**Task data**
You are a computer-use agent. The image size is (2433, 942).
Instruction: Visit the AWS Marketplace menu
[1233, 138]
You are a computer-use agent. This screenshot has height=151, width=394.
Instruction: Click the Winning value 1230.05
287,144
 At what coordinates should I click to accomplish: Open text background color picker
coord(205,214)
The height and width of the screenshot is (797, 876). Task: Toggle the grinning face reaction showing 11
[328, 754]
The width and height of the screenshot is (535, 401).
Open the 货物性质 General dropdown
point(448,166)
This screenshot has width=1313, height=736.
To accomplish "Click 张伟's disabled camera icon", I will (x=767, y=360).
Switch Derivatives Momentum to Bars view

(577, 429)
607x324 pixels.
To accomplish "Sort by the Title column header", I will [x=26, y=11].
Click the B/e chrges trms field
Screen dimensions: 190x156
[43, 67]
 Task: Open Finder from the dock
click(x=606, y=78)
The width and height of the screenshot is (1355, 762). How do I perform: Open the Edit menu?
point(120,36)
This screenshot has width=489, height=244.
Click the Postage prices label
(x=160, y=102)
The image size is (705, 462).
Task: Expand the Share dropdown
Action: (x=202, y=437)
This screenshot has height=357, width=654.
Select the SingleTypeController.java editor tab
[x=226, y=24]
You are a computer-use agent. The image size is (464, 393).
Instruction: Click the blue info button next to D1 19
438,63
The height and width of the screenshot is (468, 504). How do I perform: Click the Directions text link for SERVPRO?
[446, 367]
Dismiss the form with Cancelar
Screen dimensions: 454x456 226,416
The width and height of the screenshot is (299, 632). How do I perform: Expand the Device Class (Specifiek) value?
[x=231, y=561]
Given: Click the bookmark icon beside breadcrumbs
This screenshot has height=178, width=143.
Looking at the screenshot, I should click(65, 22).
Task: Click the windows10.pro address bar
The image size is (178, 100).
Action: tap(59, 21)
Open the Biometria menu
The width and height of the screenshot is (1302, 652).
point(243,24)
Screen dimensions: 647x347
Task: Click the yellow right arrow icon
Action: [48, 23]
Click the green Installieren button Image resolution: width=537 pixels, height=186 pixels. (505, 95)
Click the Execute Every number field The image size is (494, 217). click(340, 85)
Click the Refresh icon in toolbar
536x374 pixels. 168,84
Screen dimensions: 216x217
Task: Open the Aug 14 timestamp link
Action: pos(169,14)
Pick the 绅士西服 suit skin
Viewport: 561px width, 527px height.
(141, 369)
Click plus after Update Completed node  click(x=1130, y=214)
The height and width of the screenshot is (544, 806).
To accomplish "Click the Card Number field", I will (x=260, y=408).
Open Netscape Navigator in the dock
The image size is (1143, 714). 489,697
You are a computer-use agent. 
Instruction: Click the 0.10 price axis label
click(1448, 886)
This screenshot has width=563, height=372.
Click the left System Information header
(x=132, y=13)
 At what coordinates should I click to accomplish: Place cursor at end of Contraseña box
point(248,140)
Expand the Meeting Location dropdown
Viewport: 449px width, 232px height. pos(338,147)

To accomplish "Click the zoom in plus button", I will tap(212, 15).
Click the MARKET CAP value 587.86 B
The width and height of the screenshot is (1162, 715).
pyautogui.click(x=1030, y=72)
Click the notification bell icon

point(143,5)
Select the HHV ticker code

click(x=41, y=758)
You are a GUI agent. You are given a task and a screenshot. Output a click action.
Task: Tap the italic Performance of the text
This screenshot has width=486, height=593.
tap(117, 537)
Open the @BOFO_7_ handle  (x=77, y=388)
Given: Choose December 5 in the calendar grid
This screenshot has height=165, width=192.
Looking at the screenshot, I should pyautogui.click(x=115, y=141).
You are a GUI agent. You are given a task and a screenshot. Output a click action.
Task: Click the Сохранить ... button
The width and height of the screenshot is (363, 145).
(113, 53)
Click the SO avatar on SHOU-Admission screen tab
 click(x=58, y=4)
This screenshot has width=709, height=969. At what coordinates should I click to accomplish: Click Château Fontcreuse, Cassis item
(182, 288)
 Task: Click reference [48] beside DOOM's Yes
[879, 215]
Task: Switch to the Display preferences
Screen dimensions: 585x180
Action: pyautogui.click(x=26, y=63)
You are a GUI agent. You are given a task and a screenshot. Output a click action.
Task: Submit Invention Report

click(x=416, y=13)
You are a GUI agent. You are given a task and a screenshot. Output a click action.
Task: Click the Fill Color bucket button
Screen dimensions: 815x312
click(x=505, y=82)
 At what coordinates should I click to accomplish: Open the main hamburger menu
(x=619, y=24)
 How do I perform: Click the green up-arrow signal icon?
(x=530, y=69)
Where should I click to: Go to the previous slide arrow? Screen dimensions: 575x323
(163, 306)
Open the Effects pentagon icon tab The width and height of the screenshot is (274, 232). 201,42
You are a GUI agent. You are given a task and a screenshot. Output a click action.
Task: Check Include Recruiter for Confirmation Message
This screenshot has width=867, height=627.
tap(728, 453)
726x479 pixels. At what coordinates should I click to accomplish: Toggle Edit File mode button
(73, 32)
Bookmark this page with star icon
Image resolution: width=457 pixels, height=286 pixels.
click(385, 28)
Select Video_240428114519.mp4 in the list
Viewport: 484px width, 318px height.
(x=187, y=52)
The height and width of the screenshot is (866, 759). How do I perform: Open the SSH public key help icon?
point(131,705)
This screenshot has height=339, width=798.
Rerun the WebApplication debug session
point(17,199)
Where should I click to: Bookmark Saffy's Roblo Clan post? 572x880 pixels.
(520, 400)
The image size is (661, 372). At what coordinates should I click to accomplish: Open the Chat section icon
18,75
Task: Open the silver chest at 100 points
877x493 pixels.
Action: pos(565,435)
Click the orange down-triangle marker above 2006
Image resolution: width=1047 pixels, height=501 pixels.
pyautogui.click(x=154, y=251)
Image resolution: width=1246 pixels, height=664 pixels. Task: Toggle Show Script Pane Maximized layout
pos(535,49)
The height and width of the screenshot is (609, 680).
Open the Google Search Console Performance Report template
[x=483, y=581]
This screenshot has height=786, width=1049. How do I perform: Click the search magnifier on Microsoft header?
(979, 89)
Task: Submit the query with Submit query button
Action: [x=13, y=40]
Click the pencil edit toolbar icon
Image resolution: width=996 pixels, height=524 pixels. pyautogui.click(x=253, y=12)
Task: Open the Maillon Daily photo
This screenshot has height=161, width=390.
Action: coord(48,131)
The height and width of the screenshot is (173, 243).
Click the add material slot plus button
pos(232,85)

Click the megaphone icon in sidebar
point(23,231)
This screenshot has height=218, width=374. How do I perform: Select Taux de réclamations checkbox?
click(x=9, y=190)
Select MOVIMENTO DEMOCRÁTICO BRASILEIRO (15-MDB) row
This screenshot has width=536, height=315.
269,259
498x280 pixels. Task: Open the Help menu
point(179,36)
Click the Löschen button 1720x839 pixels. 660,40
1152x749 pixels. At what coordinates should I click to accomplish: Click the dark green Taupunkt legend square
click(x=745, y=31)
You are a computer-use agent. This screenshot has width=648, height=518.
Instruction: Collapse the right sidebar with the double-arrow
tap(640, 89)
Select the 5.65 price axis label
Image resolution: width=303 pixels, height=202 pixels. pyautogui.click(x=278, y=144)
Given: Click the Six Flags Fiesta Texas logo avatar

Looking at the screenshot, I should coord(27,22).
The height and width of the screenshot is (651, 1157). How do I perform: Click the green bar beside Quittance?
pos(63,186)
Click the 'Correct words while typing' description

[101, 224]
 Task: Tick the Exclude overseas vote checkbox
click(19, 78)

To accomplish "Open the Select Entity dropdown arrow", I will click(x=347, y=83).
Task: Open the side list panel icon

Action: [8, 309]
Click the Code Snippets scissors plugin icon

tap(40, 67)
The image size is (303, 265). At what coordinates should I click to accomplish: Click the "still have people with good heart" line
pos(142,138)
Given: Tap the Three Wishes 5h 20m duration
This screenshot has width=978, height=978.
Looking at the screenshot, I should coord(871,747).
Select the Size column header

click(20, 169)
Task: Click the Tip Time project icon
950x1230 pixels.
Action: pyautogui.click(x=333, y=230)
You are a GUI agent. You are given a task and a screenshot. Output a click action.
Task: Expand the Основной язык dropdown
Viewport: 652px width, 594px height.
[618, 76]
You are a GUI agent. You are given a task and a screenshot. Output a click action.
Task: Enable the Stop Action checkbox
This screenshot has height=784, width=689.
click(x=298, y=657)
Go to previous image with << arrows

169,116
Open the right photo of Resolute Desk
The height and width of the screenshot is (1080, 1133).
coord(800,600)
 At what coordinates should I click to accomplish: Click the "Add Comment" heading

**Your objective**
Please reproduce the lines from the line with "This screenshot has height=178, width=143." to the line with "The height and width of the screenshot is (544, 806).", both ends included, exactly as they appear above.

**Result of the task**
This screenshot has height=178, width=143.
Looking at the screenshot, I should click(65, 22).
Task: Click the windows10.pro address bar
The image size is (178, 100).
Action: tap(59, 21)
Open the Biometria menu
The width and height of the screenshot is (1302, 652).
point(243,24)
Screen dimensions: 647x347
Task: Click the yellow right arrow icon
Action: [48, 23]
Click the green Installieren button Image resolution: width=537 pixels, height=186 pixels. (505, 95)
Click the Execute Every number field The image size is (494, 217). click(340, 85)
Click the Refresh icon in toolbar
536x374 pixels. 168,84
Screen dimensions: 216x217
Task: Open the Aug 14 timestamp link
Action: pos(169,14)
Pick the 绅士西服 suit skin
Viewport: 561px width, 527px height.
(141, 369)
Click plus after Update Completed node  click(x=1130, y=214)
The height and width of the screenshot is (544, 806).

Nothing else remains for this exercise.